_Your assignment_
Your answer should be the lines below from the one holding "蒙城16岁少女参加派对后失踪 (799, 993)" through the one holding "[Advertisement] (718, 53)", copied exactly and with nothing else.

_Records for processing_

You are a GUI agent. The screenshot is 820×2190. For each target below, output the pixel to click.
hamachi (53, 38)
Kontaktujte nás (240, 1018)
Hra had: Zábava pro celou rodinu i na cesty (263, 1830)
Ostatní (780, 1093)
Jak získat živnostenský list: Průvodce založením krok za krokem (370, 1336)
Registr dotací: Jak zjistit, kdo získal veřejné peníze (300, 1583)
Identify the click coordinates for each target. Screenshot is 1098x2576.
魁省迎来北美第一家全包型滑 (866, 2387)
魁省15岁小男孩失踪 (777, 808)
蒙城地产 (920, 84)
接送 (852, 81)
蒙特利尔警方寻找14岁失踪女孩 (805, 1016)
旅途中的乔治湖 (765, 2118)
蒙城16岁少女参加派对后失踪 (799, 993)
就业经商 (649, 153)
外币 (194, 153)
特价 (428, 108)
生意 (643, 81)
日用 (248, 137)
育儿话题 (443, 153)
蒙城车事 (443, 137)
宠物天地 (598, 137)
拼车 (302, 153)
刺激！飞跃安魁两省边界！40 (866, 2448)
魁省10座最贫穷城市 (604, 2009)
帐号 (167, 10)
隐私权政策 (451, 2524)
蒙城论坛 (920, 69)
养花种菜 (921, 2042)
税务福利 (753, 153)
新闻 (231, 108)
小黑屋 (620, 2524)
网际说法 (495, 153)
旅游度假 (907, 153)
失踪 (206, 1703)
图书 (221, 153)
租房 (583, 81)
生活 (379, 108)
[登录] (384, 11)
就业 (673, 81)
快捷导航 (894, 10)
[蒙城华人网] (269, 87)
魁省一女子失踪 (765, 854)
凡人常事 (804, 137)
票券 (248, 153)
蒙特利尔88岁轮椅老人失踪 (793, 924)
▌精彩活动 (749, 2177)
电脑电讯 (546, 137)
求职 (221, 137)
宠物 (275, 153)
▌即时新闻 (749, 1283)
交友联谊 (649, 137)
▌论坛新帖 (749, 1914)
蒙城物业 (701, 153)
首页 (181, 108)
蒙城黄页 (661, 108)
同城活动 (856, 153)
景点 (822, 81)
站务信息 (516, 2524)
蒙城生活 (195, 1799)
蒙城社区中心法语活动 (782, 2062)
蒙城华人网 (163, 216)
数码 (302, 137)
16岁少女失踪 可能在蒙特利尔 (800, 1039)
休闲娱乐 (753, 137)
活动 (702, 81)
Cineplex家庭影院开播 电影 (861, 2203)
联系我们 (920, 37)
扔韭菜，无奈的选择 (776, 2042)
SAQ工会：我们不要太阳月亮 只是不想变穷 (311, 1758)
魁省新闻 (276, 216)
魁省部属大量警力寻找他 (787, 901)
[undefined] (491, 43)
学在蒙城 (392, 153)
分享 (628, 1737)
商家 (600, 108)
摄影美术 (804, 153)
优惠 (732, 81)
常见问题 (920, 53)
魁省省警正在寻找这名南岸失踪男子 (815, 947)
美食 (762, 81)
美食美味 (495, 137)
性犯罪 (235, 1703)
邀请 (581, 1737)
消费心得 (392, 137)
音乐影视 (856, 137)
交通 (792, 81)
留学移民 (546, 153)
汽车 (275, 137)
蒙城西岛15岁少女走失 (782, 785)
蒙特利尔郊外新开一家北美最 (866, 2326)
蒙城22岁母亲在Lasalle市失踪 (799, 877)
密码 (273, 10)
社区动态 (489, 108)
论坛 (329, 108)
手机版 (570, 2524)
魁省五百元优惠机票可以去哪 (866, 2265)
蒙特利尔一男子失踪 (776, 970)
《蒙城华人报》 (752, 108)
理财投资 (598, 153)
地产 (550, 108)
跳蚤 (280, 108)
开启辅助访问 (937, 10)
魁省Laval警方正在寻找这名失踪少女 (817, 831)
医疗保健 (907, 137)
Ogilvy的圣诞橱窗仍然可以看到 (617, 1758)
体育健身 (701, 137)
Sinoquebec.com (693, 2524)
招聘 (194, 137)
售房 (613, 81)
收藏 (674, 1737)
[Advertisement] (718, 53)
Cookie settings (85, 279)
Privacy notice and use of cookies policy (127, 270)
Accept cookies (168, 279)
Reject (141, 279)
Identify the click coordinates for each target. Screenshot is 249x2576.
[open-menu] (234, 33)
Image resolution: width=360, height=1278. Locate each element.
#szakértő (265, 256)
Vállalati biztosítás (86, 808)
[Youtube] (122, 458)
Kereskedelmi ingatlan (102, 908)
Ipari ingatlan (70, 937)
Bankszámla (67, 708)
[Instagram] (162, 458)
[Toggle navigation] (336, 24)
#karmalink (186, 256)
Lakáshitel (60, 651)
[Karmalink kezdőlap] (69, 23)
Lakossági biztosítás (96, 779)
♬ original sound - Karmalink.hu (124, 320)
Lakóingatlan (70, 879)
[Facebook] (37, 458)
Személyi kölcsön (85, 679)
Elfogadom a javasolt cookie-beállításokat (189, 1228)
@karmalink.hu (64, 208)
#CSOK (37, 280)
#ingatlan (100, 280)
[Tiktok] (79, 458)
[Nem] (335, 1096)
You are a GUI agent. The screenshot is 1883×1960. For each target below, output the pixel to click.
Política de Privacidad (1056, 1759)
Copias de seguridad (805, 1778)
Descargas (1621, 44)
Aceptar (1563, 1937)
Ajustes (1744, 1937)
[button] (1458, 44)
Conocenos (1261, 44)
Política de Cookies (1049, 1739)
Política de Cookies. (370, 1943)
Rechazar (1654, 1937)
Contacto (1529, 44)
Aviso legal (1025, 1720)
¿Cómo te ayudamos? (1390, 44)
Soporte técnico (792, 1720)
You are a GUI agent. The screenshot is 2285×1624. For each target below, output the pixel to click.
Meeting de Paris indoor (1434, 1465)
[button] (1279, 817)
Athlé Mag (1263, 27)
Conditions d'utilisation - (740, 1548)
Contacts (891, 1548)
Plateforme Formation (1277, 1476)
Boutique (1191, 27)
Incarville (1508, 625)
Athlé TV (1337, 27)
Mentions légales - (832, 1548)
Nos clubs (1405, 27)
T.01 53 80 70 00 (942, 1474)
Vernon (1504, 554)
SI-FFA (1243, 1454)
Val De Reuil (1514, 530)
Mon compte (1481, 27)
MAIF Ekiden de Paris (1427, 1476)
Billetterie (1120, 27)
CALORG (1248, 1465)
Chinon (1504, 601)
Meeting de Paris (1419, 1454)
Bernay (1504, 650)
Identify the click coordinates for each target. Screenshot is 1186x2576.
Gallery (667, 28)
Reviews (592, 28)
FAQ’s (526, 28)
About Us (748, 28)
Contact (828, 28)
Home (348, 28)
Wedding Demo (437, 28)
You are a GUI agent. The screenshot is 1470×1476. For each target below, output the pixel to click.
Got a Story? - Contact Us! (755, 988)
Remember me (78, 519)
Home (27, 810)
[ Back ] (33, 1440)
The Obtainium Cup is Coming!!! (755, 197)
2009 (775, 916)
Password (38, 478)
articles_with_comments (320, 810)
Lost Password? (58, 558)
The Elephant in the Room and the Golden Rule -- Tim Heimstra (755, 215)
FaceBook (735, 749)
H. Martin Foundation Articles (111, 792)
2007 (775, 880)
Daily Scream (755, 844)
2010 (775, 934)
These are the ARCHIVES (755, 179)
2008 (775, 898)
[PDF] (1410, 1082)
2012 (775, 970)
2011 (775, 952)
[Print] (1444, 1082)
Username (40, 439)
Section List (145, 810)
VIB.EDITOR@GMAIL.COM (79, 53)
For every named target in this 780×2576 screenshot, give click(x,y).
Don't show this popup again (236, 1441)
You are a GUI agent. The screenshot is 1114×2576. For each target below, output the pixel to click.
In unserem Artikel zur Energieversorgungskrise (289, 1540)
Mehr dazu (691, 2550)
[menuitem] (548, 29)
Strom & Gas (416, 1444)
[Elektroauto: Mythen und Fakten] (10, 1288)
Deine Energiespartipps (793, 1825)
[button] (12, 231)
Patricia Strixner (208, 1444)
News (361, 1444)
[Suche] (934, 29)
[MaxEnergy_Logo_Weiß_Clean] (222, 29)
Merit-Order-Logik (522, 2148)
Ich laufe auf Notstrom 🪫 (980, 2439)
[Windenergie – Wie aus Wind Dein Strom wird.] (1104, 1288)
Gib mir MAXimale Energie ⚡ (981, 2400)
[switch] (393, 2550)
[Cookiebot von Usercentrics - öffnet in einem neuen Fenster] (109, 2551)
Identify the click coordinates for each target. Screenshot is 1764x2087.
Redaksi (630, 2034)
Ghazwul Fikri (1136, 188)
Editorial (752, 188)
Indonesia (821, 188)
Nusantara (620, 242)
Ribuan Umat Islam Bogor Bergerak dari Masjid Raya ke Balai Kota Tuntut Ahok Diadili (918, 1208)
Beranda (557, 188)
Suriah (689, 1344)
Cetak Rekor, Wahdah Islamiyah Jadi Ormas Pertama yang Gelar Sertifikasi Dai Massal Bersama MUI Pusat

_Exercise response_
蒙城16岁少女参加派对后失踪 (799, 993)
就业经商 (649, 153)
外币 (194, 153)
特价 (428, 108)
生意 (643, 81)
日用 (248, 137)
育儿话题 (443, 153)
蒙城车事 (443, 137)
宠物天地 (598, 137)
拼车 (302, 153)
刺激！飞跃安魁两省边界！40 (866, 2448)
魁省10座最贫穷城市 (604, 2009)
帐号 (167, 10)
隐私权政策 (451, 2524)
蒙城论坛 (920, 69)
养花种菜 (921, 2042)
税务福利 (753, 153)
新闻 (231, 108)
小黑屋 (620, 2524)
网际说法 (495, 153)
旅游度假 (907, 153)
失踪 (206, 1703)
图书 (221, 153)
租房 (583, 81)
生活 (379, 108)
[登录] (384, 11)
就业 (673, 81)
快捷导航 (894, 10)
[蒙城华人网] (269, 87)
魁省一女子失踪 (765, 854)
凡人常事 (804, 137)
票券 (248, 153)
蒙特利尔88岁轮椅老人失踪 (793, 924)
▌精彩活动 (749, 2177)
电脑电讯 (546, 137)
求职 (221, 137)
宠物 (275, 153)
▌即时新闻 (749, 1283)
交友联谊 (649, 137)
▌论坛新帖 (749, 1914)
蒙城物业 (701, 153)
首页 (181, 108)
蒙城黄页 (661, 108)
同城活动 (856, 153)
景点 (822, 81)
站务信息 (516, 2524)
蒙城生活 (195, 1799)
蒙城社区中心法语活动 (782, 2062)
蒙城华人网 (163, 216)
数码 (302, 137)
16岁少女失踪 可能在蒙特利尔 (800, 1039)
休闲娱乐 (753, 137)
活动 (702, 81)
Cineplex家庭影院开播 电影 (861, 2203)
联系我们 (920, 37)
扔韭菜，无奈的选择 (776, 2042)
SAQ工会：我们不要太阳月亮 只是不想变穷 (311, 1758)
魁省新闻 (276, 216)
魁省部属大量警力寻找他 (787, 901)
[undefined] (491, 43)
学在蒙城 (392, 153)
分享 (628, 1737)
商家 (600, 108)
摄影美术 (804, 153)
优惠 (732, 81)
常见问题 (920, 53)
魁省省警正在寻找这名南岸失踪男子 (815, 947)
美食 (762, 81)
美食美味 (495, 137)
性犯罪 (235, 1703)
邀请 (581, 1737)
消费心得 (392, 137)
音乐影视 (856, 137)
交通 (792, 81)
留学移民 (546, 153)
汽车 (275, 137)
蒙城西岛15岁少女走失 (782, 785)
蒙特利尔郊外新开一家北美最 (866, 2326)
蒙城22岁母亲在Lasalle市失踪 (799, 877)
密码 (273, 10)
社区动态 (489, 108)
论坛 (329, 108)
手机版 (570, 2524)
魁省五百元优惠机票可以去哪 (866, 2265)
蒙特利尔一男子失踪 (776, 970)
《蒙城华人报》 (752, 108)
理财投资 (598, 153)
地产 (550, 108)
跳蚤 (280, 108)
开启辅助访问 (937, 10)
魁省Laval警方正在寻找这名失踪少女 (817, 831)
医疗保健 (907, 137)
Ogilvy的圣诞橱窗仍然可以看到 (617, 1758)
体育健身 (701, 137)
Sinoquebec.com (693, 2524)
招聘 (194, 137)
售房 (613, 81)
收藏 (674, 1737)
[Advertisement] (718, 53)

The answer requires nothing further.